— Records —
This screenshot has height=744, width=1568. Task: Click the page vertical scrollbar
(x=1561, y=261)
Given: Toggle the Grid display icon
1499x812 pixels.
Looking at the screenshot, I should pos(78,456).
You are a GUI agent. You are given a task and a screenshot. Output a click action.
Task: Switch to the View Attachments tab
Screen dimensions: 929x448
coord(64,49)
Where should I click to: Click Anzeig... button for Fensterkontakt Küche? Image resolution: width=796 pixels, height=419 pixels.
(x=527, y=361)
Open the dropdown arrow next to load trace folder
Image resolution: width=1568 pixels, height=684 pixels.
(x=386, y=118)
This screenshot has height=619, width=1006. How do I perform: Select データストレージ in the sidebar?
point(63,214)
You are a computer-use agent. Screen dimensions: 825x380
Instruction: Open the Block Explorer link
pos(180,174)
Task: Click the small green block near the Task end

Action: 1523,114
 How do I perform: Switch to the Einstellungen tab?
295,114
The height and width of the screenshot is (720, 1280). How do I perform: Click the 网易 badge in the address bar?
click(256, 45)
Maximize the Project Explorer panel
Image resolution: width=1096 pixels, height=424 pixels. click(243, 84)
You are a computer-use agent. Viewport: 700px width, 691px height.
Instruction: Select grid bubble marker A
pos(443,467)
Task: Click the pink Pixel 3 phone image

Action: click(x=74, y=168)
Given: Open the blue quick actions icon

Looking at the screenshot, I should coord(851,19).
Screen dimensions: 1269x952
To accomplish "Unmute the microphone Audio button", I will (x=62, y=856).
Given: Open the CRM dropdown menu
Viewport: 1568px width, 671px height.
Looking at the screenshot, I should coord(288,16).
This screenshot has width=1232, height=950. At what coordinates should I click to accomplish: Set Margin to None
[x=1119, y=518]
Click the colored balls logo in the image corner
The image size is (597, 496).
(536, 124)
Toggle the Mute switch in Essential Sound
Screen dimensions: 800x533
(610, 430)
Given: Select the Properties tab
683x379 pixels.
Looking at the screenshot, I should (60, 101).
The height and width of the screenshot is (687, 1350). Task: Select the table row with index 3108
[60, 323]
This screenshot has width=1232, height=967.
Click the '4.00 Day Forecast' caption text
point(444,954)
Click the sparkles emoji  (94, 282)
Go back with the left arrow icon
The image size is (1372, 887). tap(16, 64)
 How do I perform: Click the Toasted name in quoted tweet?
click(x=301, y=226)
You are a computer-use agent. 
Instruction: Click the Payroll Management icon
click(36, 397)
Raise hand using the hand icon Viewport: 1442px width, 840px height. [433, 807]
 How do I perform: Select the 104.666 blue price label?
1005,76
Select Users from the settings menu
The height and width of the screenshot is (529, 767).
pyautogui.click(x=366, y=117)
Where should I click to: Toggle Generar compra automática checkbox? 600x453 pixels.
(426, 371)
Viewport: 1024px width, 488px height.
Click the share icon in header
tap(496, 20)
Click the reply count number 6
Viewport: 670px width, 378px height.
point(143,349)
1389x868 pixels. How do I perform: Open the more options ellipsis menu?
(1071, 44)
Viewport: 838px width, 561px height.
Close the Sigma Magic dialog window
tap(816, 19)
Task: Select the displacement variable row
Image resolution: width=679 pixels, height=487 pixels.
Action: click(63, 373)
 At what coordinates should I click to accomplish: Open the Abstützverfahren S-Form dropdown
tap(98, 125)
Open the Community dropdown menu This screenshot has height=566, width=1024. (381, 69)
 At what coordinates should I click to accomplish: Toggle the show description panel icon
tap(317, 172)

— What the task asks —
Return, word for word, the lines of the data above from the line with "Click the sparkles" through the line with "Task: Select the displacement variable row", inclusive.

— Task output —
Click the sparkles emoji  (94, 282)
Go back with the left arrow icon
The image size is (1372, 887). tap(16, 64)
 How do I perform: Click the Toasted name in quoted tweet?
click(x=301, y=226)
You are a computer-use agent. 
Instruction: Click the Payroll Management icon
click(36, 397)
Raise hand using the hand icon Viewport: 1442px width, 840px height. [433, 807]
 How do I perform: Select the 104.666 blue price label?
1005,76
Select Users from the settings menu
The height and width of the screenshot is (529, 767).
pyautogui.click(x=366, y=117)
Where should I click to: Toggle Generar compra automática checkbox? 600x453 pixels.
(426, 371)
Viewport: 1024px width, 488px height.
Click the share icon in header
tap(496, 20)
Click the reply count number 6
Viewport: 670px width, 378px height.
point(143,349)
1389x868 pixels. How do I perform: Open the more options ellipsis menu?
(1071, 44)
Viewport: 838px width, 561px height.
Close the Sigma Magic dialog window
tap(816, 19)
Task: Select the displacement variable row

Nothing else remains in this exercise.